Mousavi has been introduced as a major reformist figure to the world; however, he seeks reform and change within the frameworks of Islamic Republic of Iran and has always endorsed the role of Jurisprudent as the ultimate decision-maker which has “salvaged the country from coups” so far. Those western thinkers and pundits who portray Mousavi as an opposition leader and are trying to associate him with the anti-revolutionary movements inside the U.S. and Israel are apparently making a big mistake.
Over the past days, the Persian section of Radio Israel aired exclusive and “emergency” programs to cover the “Iran crises” by inviting “experts” and “scholars” who would unanimously invite the supporters of Mir-Hossein Mousavi to storm into the streets, call for the transformation of the Islamic government, and destabilize the routine transportation, business, and daily life by burning public facilities, mosques, universities and shops. The peaceful and nonviolent demonstrations of the protesting youths and pro-reform supporters of Mir-Hossein Mousavi who were demanding their votes be officially “respected” by the authorities were soon mixed by the illicit and criminal actions of the U.S. and Israel-backed revolts and mutineers whose ultimate desire was to see a “velvet revolution” going on everywhere in Iran.
One of the most appreciable remarks by the Supreme Leader was that one which differentiated between the rebels with the supporters of Mir-Hossein Mousavi. In a personal meeting with Mir-Hossein, Ayatollah Khamenei clarified that the “account of rebels and violence-seekers is separated from” that of Mousavi’s fans and those who devastate the public assets and private belongings of the people are carrying out the aggressive actions without any political purposes.

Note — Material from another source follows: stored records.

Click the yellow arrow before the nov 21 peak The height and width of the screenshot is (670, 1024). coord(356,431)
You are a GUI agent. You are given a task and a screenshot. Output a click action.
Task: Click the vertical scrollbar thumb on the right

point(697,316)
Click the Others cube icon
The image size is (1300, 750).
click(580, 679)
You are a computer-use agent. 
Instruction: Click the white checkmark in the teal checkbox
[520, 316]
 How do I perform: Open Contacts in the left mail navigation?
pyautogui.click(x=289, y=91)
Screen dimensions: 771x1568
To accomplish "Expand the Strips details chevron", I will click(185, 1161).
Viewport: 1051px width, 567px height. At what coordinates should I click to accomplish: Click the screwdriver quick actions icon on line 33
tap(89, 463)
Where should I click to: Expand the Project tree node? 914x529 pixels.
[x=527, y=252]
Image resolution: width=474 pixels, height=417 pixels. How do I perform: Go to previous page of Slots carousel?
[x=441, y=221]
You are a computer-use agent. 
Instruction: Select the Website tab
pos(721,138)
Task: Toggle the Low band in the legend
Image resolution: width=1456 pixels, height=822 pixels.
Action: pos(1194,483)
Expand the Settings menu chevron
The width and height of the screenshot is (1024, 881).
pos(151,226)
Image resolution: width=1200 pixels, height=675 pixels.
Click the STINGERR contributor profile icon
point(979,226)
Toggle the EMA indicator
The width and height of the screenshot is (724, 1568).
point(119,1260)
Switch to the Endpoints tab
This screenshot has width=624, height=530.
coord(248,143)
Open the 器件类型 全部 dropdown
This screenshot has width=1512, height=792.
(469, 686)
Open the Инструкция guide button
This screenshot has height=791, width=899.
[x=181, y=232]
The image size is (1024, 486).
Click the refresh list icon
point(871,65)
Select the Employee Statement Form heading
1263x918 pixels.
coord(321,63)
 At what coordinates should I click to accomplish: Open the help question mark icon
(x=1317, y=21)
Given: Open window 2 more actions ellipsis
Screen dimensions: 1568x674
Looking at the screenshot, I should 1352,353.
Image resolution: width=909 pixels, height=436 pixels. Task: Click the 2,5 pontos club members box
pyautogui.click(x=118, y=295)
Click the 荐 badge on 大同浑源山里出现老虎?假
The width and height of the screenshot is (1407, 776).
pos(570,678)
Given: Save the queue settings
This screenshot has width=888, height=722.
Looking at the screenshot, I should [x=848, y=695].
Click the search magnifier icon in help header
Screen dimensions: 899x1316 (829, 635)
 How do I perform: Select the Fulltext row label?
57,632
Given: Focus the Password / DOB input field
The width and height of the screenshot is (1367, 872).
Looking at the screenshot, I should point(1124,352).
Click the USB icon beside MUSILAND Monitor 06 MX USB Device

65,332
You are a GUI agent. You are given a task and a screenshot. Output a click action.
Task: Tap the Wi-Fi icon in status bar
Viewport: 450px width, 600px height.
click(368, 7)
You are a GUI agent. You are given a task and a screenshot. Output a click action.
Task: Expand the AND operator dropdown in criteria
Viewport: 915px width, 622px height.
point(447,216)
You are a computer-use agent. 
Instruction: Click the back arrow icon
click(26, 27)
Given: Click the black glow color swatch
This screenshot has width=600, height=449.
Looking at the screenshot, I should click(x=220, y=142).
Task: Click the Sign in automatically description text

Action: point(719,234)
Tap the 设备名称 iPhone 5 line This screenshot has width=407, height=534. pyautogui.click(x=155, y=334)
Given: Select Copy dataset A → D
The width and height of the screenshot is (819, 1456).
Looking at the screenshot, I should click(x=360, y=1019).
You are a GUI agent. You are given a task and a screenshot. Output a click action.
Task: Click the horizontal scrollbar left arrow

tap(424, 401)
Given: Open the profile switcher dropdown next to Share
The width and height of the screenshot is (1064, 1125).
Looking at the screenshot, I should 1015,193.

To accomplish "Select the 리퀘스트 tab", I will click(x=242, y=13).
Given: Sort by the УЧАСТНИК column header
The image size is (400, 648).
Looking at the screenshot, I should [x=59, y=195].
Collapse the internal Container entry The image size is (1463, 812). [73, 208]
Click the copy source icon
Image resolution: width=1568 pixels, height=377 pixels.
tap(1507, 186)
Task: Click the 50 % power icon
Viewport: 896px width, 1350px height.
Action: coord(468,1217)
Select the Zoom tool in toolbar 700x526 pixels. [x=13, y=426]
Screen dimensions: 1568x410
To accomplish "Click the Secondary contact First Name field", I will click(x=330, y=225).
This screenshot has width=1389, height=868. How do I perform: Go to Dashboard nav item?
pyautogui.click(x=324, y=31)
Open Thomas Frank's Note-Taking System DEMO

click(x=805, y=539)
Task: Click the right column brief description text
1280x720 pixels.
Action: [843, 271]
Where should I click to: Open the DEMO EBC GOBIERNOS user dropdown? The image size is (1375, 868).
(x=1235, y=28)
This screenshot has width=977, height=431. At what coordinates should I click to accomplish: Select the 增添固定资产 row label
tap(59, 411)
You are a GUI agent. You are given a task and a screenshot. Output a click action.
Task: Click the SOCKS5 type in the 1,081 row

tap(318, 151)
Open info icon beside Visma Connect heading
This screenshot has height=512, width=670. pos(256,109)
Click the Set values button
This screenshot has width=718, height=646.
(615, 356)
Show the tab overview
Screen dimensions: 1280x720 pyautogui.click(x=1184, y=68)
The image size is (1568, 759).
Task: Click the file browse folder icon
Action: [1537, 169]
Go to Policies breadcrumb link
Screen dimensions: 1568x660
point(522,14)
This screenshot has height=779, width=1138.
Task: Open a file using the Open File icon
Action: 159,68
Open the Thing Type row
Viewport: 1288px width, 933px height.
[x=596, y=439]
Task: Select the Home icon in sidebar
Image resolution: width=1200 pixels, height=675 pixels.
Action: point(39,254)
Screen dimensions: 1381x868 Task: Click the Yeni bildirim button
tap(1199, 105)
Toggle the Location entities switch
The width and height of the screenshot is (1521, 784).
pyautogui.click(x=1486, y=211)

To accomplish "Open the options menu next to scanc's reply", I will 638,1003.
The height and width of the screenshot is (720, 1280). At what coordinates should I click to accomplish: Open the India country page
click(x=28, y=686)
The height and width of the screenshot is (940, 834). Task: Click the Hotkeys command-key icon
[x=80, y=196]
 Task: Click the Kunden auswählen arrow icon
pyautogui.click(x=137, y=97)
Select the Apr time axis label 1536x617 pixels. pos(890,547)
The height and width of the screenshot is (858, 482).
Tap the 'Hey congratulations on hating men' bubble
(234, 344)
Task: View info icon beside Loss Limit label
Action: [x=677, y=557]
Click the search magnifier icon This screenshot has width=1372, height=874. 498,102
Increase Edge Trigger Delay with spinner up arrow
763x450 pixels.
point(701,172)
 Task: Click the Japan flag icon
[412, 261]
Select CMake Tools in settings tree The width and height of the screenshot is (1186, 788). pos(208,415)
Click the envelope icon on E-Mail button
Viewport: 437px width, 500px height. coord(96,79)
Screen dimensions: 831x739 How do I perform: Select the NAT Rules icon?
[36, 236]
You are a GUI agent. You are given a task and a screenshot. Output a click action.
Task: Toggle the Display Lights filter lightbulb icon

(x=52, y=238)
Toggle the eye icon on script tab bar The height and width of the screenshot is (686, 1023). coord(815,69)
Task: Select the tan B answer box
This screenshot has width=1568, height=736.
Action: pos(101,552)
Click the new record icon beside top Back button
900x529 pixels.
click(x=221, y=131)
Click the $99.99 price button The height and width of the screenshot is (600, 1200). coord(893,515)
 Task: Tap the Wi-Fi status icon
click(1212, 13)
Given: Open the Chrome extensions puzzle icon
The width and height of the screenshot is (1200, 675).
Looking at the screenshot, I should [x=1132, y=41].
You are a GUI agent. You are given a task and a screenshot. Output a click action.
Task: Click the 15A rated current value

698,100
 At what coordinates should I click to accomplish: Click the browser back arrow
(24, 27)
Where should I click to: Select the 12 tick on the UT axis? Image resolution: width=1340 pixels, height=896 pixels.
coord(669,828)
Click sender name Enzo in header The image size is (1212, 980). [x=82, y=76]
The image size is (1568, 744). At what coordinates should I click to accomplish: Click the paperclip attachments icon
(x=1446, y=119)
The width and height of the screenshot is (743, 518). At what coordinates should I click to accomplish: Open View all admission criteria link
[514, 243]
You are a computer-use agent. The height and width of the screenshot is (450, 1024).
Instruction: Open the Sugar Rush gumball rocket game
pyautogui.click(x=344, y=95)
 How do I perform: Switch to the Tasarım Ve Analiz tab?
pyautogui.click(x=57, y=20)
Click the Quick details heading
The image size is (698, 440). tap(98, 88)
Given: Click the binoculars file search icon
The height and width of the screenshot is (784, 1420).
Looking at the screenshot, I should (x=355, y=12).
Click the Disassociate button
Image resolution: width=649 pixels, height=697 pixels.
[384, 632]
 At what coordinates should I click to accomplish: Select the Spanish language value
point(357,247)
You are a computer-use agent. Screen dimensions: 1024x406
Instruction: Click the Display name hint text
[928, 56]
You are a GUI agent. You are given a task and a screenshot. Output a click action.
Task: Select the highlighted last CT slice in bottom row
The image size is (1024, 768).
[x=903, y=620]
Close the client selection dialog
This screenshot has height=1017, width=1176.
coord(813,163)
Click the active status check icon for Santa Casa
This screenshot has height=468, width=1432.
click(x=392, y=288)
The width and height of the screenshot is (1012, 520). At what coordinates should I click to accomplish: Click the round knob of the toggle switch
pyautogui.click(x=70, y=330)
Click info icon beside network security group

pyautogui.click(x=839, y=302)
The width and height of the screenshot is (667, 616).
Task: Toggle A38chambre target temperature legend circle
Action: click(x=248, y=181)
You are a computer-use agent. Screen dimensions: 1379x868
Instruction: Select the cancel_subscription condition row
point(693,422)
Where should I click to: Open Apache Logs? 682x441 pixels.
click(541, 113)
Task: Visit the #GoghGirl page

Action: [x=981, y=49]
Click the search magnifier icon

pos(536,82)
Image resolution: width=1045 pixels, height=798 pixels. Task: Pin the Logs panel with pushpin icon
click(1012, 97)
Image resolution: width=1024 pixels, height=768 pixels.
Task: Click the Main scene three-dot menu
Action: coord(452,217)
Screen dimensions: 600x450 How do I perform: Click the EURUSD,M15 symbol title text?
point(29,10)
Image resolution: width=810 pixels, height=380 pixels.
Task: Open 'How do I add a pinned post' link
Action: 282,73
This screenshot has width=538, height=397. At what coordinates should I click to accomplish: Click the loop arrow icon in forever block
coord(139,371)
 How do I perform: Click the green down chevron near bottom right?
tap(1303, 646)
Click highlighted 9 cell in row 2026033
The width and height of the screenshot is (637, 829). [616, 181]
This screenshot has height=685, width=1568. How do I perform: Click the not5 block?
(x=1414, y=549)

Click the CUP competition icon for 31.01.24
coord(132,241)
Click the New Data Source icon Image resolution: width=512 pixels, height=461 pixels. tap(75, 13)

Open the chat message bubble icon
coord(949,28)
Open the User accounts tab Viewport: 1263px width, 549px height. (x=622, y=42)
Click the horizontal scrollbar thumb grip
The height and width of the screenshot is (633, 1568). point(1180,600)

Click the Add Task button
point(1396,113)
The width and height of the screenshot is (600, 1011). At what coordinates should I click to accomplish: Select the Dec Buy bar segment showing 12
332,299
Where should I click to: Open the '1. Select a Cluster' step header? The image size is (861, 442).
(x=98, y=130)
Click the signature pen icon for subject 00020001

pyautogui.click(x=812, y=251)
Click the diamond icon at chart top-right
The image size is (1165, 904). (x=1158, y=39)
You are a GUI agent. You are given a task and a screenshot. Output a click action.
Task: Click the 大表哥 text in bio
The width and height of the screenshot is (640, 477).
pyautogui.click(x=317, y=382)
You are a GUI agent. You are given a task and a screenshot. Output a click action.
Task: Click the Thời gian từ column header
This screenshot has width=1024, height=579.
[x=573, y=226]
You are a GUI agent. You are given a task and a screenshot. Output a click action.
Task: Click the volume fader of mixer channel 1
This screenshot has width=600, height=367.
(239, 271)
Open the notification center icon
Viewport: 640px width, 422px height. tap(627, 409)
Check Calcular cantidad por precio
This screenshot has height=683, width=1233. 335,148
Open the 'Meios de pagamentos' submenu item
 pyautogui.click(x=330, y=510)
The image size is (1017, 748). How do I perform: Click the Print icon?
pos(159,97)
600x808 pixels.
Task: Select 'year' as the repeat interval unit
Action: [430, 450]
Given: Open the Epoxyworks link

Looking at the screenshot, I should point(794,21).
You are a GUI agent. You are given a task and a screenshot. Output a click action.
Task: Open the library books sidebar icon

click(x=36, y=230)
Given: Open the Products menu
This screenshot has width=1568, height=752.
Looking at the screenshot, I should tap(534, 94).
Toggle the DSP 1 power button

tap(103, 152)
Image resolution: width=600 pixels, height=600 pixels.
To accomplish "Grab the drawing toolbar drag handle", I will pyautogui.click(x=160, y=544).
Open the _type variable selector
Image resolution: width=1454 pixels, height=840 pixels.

Ali Larijani, the moderate conservative Speaker of Parliament who is seen to be one of the most rational and reasonable figureheads in the conservatives’ campaign also told the nation in a live TV speech that “those who under the mask of political fans of a certain movement or candidate impose damages to the public properties or paralyze the daily life of ordinary people are not among the protestors who want their votes to be preserved and virtuously.”
He also added that Islamic Republic of Iran respects the freedom of speech, the freedom of rallies and demonstrations, and vigorously pursues the claims of those candidates who believe that there have been irregularities with their votes: “the liberty of demonstrations should be respected, and those who are in charge of issuing certifications to legitimize the protesting rallies should cooperate and issue them constructively.”
Larijani who was one of the contenders of Mahmoud Ahmadinejad in the 2005 Presidential Elections also stressed that he had conducted “phone calls” with the authorities of Guardian Council, the highest-ranking electoral body of Iran which vets and oversees the candidates for qualification into the final round of election and examines the ultimate credibility of votes, and made suggestions to them in order to facilitate the investigation of claims made by the failed candidates.